Using the idea of Fourier inversion, since the characteristic function can be written as the product of the aforementioned polynomial and the normal characteristic function, then the Cumulative Distribution Function \(P(S_n \le x)\) must also be written as a modified form of the standard normal CDF \(\Phi(x)\):

\[ P(S_n \le x) = \Phi(x) + n^{-\frac{1}{2}} R_1(x) + n^{-1} R_2(x) + \dots \]

This is called the Edgeworth Expansion.
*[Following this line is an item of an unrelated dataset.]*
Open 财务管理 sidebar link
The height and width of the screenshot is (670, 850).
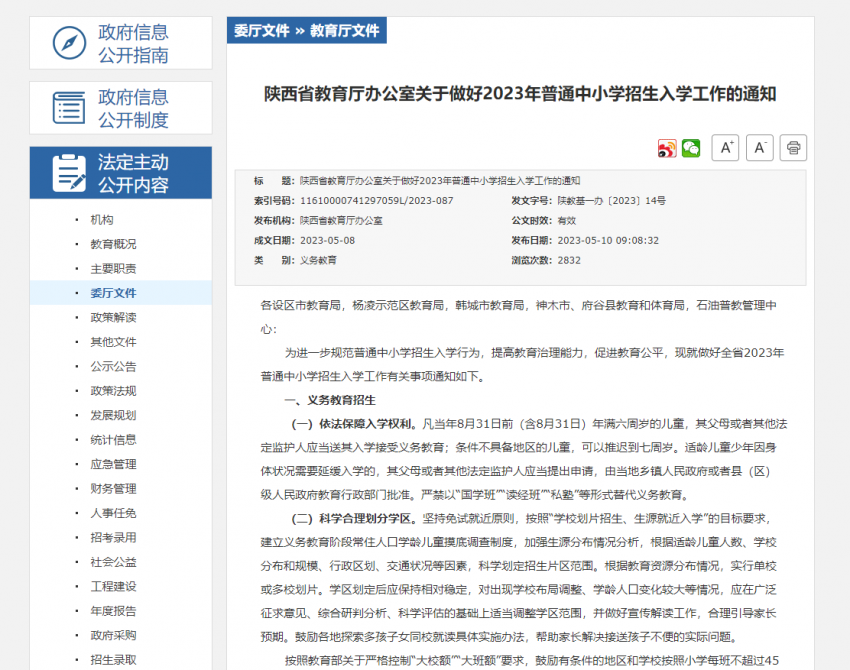[x=113, y=489]
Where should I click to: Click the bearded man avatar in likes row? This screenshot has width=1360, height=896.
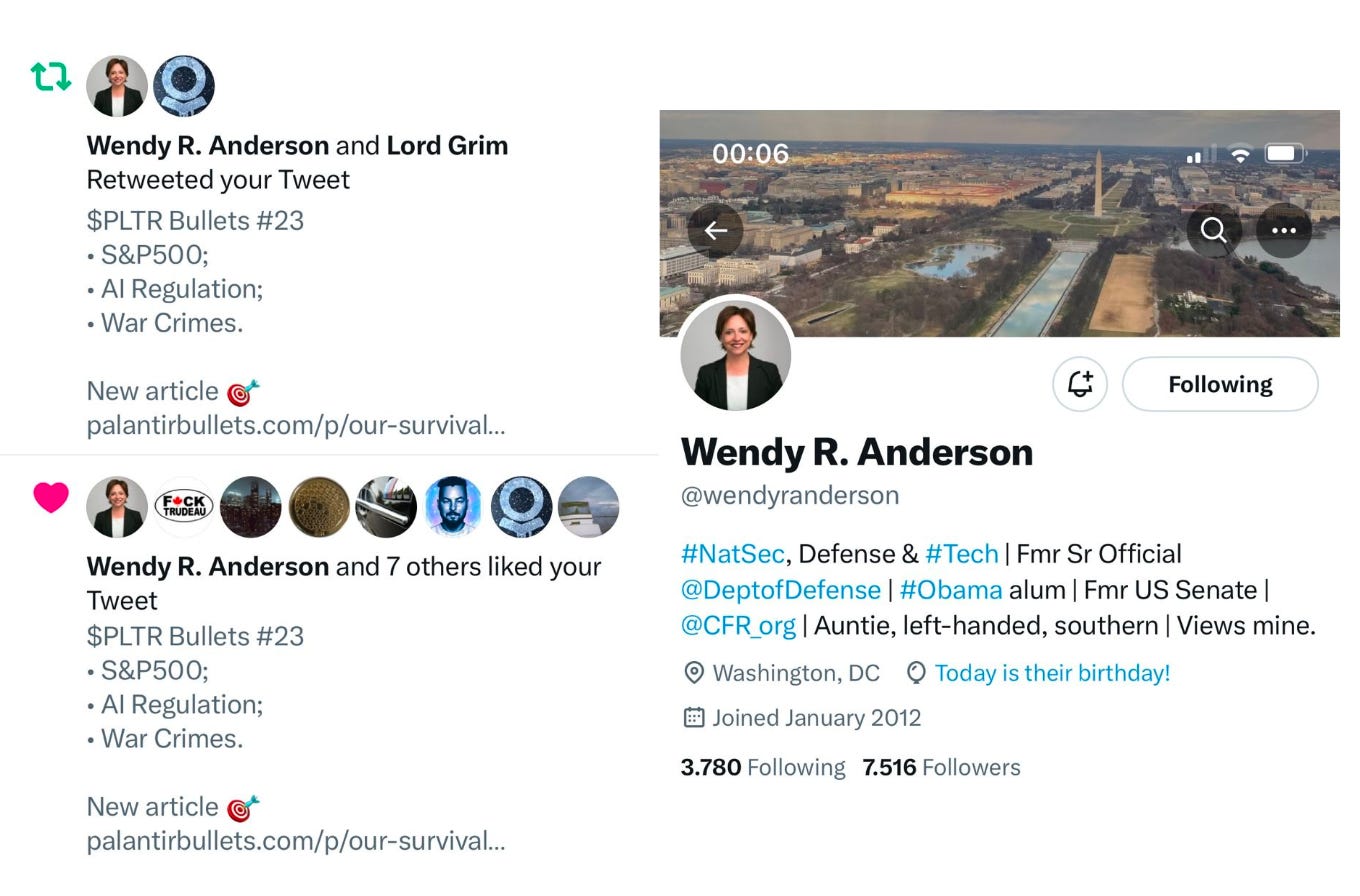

It provides a more precise convergence rate and finite-sample correction than the simple CLT.

Calculation of the Correction Term \(R_j(x)\) and Hermite Polynomials (Click to expand)

To solve for \(R_j(x)\), we need to find a function such that its Fourier-Stieltjes transform is exactly equal to \(e^{-t^2/2} r_j(it)\):

\[ e^{-t^2/2} r_j(it) = \int e^{itx} dR_j(x) \]

We use the properties of the standard normal distribution and repeated integration by parts:

\[ e^{-t^2/2} = (-it)^{-j} \int e^{itx} d\Phi^{(j)}(x) \]

By treating \(r_j(it)\) as a differential operator \(r_j(-D)\) acting on \(\Phi(x)\) where \(D = d/dx\):

\[ \int e^{itx} d\{r_j(-D)\Phi(x)\} = r_j(it) e^{-t^2/2} \]

This implies:

\[ R_j(x) = r_j(-D)\Phi(x) \]

The derivatives of the normal distribution are exactly generated by the famous Hermite Polynomials \(He_{j}(x)\):

\[ (-D)^j \Phi(x) = -He_{j-1}(x) e^{-t^2/2} \cdot \frac{1}{\sqrt{2\pi}} \]

Thus, \(R_j(x)\) can be expressed precisely by the standard normal density function and its Hermite polynomials. This is an extremely fundamental tool in high-order asymptotic theory (such as Bootstrap theory).